The new add-on allows KOLs and MCNs who have a niche in novels and comic content to add links to original texts in their promotional videos.

An additional button called “My Reading” has also been embedded in an individual’s profile page, which serves as an entrance to a “Web Story Market” where users can browse and consume this textual content. The hashtag “Web Story” has garnered a whopping number of accumulated views on Douyin, amounting to over 14 billion, showing the huge appetite for such content amongst its existing users and explains the rationale for the series of moves.

A traffic pool in web stories

Such confidence may also stem from a more lucrative market of the overall web story sector in China. The 2021 Research Report on the Development of Chinese Online Literature published by the Chinese Academy of Social Sciences found that the sector had reached a market scale valued at 30 billion RMB (4.34 billion USD) by the end of 2021 with over 502 million consumers of such content. This made up 48.6% of the total 1.03 billion netizens recorded in that year

Adding to the appeal is the fact that post-90s and post-00s are the backbones of the web story market, which are the cohorts that market players are keen to engage with. Not only are they interested in consuming such content but there is a growing enthusiasm amongst these demographics for contributing to the output, effectively making writing web stories an avocation for some of those young Chinese.

There is a growing enthusiasm amongst those young demographics for contributing to web stories.

Yuewen Group – one of China’s major online publishing and digital reading platforms, which is a joint venture between the tech guru Tencent and Cloudary – reported that in 2021, 36% of the platform’s 9.4 million writers were post-95s with a year-on-year increase of 80% in authors of this age group, as per the group’s 2021 Persona of Web Story Author Report. Such interest amongst this demographic saw further growth in the following year, as Fanqie Novel, a reading app owned by another tech giant ByteDance reported that 65% of new writers landing on its platform in 2022 were post-90s.

In this vein, web stories are rising to be a new “traffic password” to draw in young users, which traditional tech firms have set their sights on. While existing online reading platforms are beefing up efforts in enriching their offerings, rushing to the race in recent years include Kuaishou, Douyin’s rival short video app, who introduced its independent novel reading app last September. This includes Zhihu, China’s answer to Quora, whose Yanyan Stories app went live a month before Douyin’s latest attempt.

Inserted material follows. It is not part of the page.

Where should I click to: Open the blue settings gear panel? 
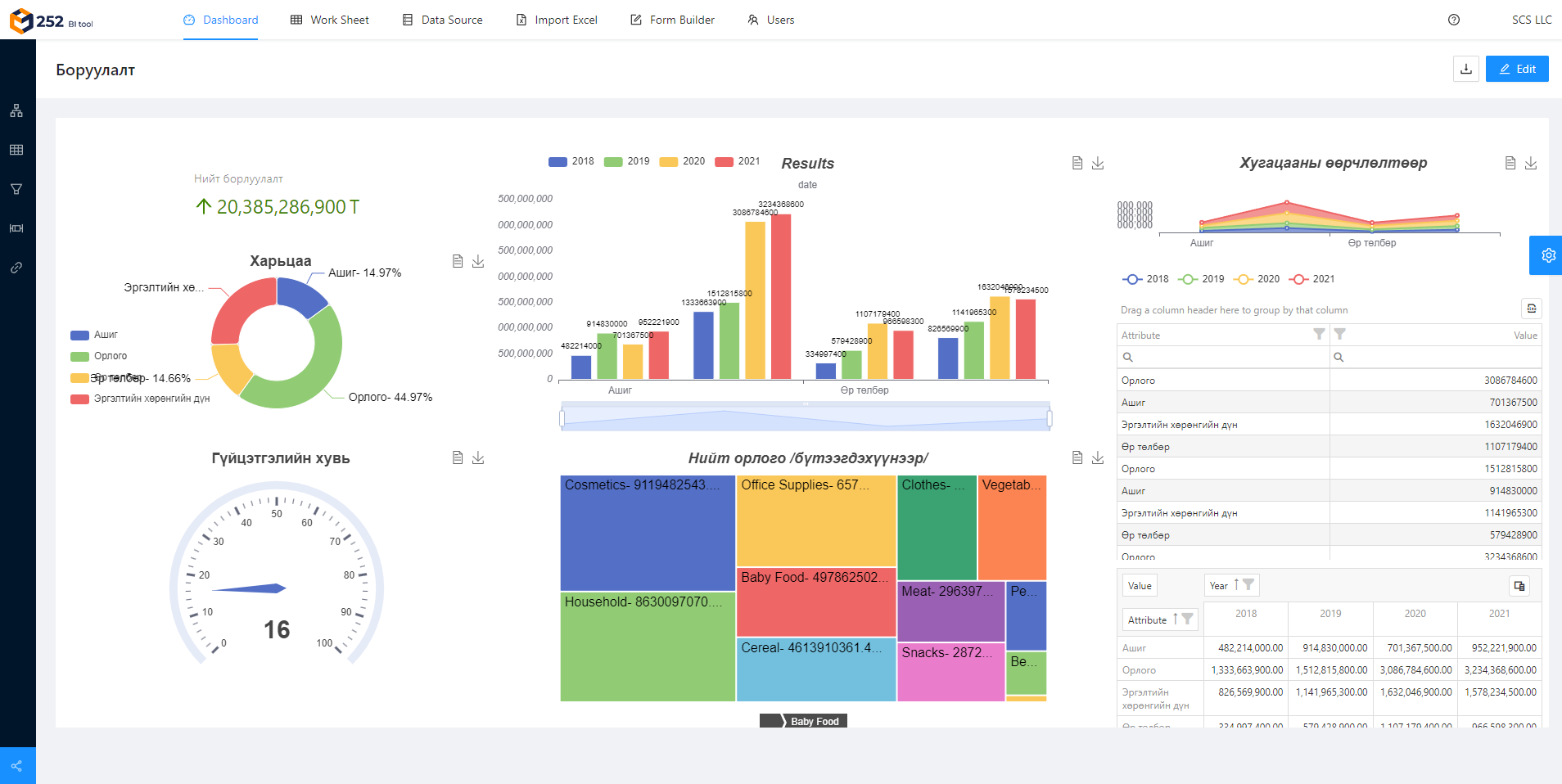1547,255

Synergy between short videos and web stories

As more arrive to the battleground, short video platforms, on the other hand, are believed to be advantageous in bringing out an innovative way of online reading, as short videos are viewed to be a more effective medium for presenting the highlights of textual content while enabling a more engaging and concise delivery.

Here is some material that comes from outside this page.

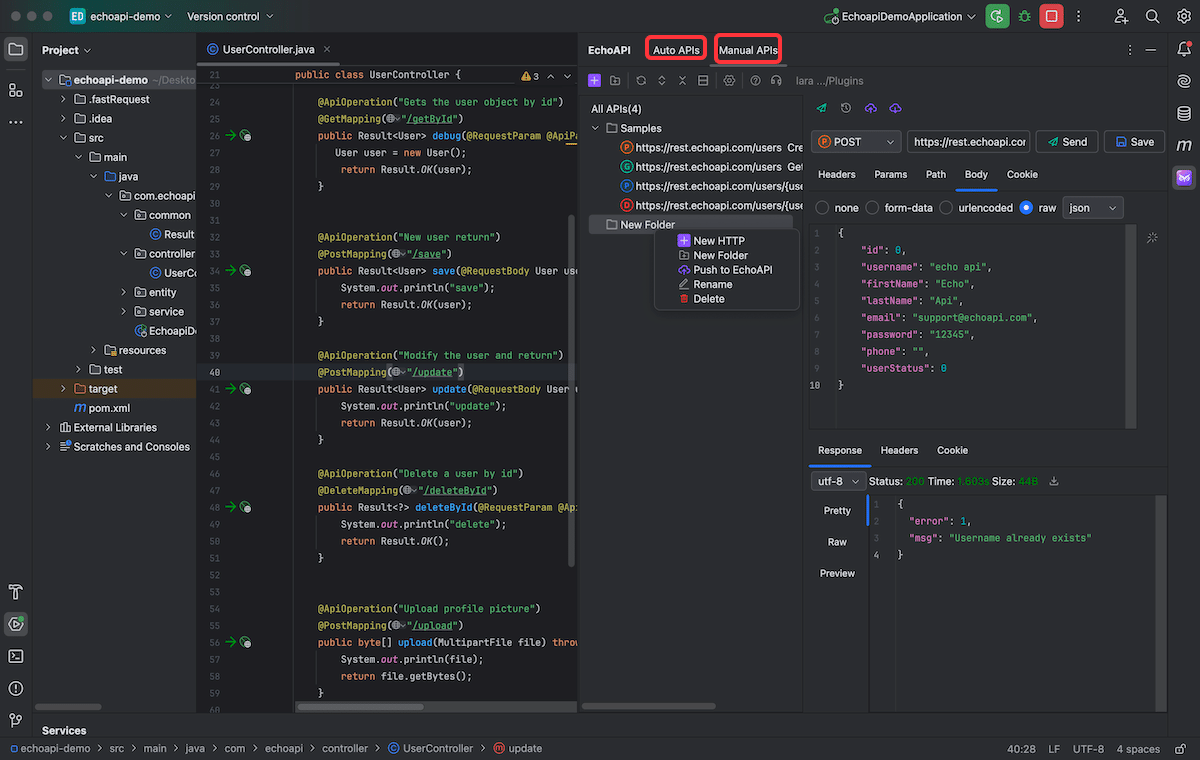Open the json content type dropdown
Image resolution: width=1200 pixels, height=760 pixels.
(x=1092, y=207)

Meanwhile, the feature introduced by Douyin also addresses the copyright concerns that have bothered many creators tapping into web stories, as it enables direct landing on the original story page. Therefore, it encourages more users to produce relevant content, leveraging the large followers of web stories to drive its overall growth.

The small endeavour also allows better integration of ByteDance’s internal resources.

In addition, the small endeavour also allows better integration of ByteDance’s internal resources, creating another avenue for monetisation for the reading arm Fanqie Novel. Once interested viewers click on a link shared in a short video, they are taken to a preview page where a “Read the Story” button will redirect to a paid membership zone on Fanqie Novel for full access to a story. As such, it builds up a closed-loop ecosystem, capitalising on the lucrative user base of Douyin to pull off dual growth in viewership and readership for both platforms.

These efforts made by internet companies show the increasing appetite for incorporating web stories into their original niche, which signals the power this content bears in unleashing the growth potential for platforms and enabling them to deepen the penetration of their target audience.